La nature de sa tournée reste indécise. Si la fragilité de son état de santé laisse imaginer – y compris à l’intéressé – que ce sera peut-être la dernière, la set-list, apparemment peu flexible, se dérobe à la substance même d’une tournée d’adieux, en mettant de côté des incunables d’antan comme « Calle Melancolía », « Que se llama soledad » et l’iconique « ¿Quién me ha robado el més de abril? ». Pas de « Ruido », non plus, de « Pirata cojo », de « Barbie superestar » pour prolonger « Princesa » et de « Medias negras » qui embrasaient le live Nos sobrán los motivos, vingt ans plus tôt ; pas de « Pongamos que hablo de Madrid », de « Ocupen su localidad », de « Que demasiao » ou de « Eh Sabina » qui pimpaient le double disque avec ViceVersa, vingt ans encore plus tôt. Les premiers disques, tels Inventario (1978) et Malas compañías (1980) sont passés sous silence – tant pis pour les savoureux « Pasándolo bien », « Circulos viciosos » ou « Gulliver », par exemple. Le chanteur n’exerce pas vraiment un droit d’inventaire, alla Diane Dufresne, ni un devoir de florilège, alla Robert Charlebois icitte ou là. Il a choisi d’associer quelques fredonneries d’obligation et des chansons d’époques variées, ce qui est a priori bon signe quant à son envie de « seguir supervivente ».

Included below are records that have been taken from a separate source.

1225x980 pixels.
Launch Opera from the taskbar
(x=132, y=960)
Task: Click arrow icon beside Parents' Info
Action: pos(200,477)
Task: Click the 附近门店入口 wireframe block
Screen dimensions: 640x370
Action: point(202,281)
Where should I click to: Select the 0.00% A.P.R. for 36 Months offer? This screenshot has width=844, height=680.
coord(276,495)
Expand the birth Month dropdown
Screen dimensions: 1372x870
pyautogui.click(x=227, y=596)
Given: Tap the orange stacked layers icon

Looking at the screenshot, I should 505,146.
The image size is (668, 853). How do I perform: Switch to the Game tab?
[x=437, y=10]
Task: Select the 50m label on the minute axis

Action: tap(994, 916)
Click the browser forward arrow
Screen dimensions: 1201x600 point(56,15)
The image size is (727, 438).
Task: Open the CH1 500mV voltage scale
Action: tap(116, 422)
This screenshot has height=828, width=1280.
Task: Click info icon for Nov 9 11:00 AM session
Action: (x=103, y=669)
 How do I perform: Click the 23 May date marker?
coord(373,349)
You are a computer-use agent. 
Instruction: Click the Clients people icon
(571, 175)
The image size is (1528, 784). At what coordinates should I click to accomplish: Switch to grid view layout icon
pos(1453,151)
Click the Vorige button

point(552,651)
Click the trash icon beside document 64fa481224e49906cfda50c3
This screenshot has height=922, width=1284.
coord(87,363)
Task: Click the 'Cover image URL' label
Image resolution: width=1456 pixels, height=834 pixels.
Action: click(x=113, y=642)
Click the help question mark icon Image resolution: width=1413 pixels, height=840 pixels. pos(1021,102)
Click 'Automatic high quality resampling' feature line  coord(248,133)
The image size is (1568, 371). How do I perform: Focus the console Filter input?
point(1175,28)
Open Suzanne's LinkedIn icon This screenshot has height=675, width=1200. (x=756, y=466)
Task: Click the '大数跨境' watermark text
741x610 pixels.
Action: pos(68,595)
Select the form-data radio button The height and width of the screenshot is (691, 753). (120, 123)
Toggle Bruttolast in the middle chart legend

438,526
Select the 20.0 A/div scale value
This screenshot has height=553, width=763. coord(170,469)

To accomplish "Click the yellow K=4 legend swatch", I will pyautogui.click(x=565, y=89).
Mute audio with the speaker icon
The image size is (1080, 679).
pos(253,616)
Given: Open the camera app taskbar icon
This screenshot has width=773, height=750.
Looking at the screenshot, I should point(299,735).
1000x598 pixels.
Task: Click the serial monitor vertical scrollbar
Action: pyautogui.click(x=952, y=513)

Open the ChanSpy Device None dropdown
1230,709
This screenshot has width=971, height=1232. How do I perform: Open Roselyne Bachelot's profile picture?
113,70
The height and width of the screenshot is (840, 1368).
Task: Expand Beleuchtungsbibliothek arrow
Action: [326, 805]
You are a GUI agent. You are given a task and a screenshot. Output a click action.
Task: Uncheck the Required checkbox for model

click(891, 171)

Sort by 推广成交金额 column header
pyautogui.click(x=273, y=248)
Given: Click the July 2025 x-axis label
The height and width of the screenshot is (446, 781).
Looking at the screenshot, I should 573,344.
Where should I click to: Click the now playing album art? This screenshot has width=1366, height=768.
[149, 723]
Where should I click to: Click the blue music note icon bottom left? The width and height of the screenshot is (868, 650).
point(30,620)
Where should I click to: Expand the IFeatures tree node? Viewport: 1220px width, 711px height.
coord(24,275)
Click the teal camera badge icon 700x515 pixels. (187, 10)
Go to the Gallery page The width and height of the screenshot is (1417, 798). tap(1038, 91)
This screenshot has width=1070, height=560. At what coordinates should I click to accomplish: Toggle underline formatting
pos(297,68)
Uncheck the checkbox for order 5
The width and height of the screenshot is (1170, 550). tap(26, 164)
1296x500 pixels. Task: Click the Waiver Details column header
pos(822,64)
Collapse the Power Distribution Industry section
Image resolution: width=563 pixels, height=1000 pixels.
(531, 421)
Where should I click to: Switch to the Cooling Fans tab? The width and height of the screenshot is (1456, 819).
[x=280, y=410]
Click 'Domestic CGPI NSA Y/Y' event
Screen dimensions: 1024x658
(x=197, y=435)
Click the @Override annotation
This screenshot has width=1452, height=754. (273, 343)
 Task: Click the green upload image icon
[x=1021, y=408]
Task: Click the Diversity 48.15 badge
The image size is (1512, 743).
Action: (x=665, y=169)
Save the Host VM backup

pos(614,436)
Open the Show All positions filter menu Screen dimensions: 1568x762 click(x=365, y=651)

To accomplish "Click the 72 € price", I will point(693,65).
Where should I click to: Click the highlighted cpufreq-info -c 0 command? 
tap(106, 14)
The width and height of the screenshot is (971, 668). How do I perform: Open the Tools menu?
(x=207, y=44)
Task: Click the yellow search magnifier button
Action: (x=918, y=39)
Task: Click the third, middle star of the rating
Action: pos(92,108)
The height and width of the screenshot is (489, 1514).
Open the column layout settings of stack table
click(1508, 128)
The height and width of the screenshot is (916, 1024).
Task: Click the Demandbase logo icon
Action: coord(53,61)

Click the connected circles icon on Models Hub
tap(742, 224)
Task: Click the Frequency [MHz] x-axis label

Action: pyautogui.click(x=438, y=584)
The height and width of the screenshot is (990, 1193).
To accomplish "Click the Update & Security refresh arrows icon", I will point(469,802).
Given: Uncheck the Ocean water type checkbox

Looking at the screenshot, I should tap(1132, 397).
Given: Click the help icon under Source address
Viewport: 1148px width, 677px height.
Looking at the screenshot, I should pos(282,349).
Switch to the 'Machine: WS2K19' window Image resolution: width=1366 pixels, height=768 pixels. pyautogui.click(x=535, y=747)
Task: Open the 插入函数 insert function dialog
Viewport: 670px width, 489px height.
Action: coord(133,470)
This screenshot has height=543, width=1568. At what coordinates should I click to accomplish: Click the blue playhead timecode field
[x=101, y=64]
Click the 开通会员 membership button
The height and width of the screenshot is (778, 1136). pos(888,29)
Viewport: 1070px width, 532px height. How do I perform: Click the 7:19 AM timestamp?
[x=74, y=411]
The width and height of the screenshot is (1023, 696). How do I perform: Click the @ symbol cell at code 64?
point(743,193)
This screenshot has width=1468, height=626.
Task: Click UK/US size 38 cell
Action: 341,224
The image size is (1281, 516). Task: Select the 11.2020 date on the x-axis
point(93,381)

C’est même une surprise qui lance le spectacle : la chanson-titre de la tournée, « Contra todo pronóstico », est diffusée en play-back pour signaler le lancement du concert. On l’aurait évidemment préférée en direct, mais l’effet d’étonnement aurait été raté. En direct, le chanteur préfère se souvenir du temps où il prenait « uno de esos trenes que iban hacia el norte », quand la vie était « dure, différente et heureuse » (« Cuando era más joven », 1985). Soulignons que le souvenir travaille l’œuvre de l’artiste de long en large car
- il permet la résurrection d’émotions fortes ;
- il nourrit le spectacle et les paroles où apparaissent régulièrement des allusions à d’autres chansons ou à d’autres artistes (Brassens, Matisse et Baudelaire sont évoqués ce soir-là) ; et
- il offre l’occasion de jauger le présent voire l’avenir à une aune, réelle, difforme ou fantasmée – ce qui n’est pas contradictoire.
Après 45 ans de carrière, les souvenirs du chanteur fonctionnent de façon triplement spéculaire pour le public. Ils associent
- les souvenirs des spectateurs eux-mêmes (leurs émotions, leurs amours, leurs désespoirs…),
- les souvenirs liés aux chansons de Joaquín Sabina qui, elles-mêmes, évoquent
- les souvenirs sabiniens que les spectateurs ont vécu à leur manière, etc.
Dès lors, le souvenir n’est rien d’autre que l’expérience concrète du temps qui passe et la lutte que nous menons, un moment, pour éviter qu’il ne nous efface. On retrouve ces aspects dans « Sintiéndolo mucho » (2022) où celui qui « a toujours voulu vieillir sans dignité » continue de s’appuyer sur ses affinités artistiques, au premier rang desquelles Joan Manuel Serrat, afin de retrouver l’envie de chanter (le public s’embrase à ce passage), en précisant : « Si amour et réalité ne vont pas ensemble, je brûle mes vaisseaux… et je le regrette beaucoup. » Le souvenir est une astuce pour
- remâcher le passé pour en profiter a posteriori,
- épicer le vécu avec des regrets et des « si », et
- réécrire ce qui advint avec une sincérité de mauvaise foi (ou l’inverse).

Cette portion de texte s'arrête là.